6. File System (i)
05/20/2022 By Angold Wang
File Systems is one of the most special place in Operating System. it organize the stored data in hard disk, and maintain the persistence so that after a reboot, the data is still available.
The xv6 file system implementation is organized in seven layers, shown in the following figure.
Layer 1&2: Buffer Cache & Disk Driver
Accessing a disk is orders of magnitude slower than accessing memory, so the file system must maintain an in-memory cache of popular blocks, the buffer cache layer caches disk blocks and synchronizes access to them, making sure that only one kernel process at a time can modify the data stored in any particular block.
Layer 3: Logging
The Logging layer helps the file system to support Crash Recovery, that is, allow higher layers to wrap updates to several blocks in a transactions, and ensures that the blocks are updated atomically in the face of crashes (i.e., all of them are updated or none).

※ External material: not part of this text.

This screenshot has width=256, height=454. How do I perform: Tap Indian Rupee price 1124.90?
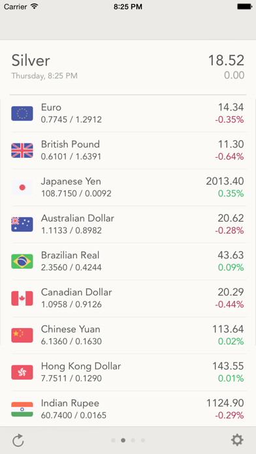tap(225, 402)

If a crash (e.g., power failure) occurs, the file system must still work correctly after restart. The risk is that a crash might interrupt a sequence of updates and leave inconsistent on-disk data structures (e.g., a block that is both used in a file and marked free).
Layer 4&5&6&7: Inode & Path
The file system needs on-disk data structures to represent the tree of named directories and files, to record the identities of the blocks that hold each file’s content, and to record which areas of the disk are free.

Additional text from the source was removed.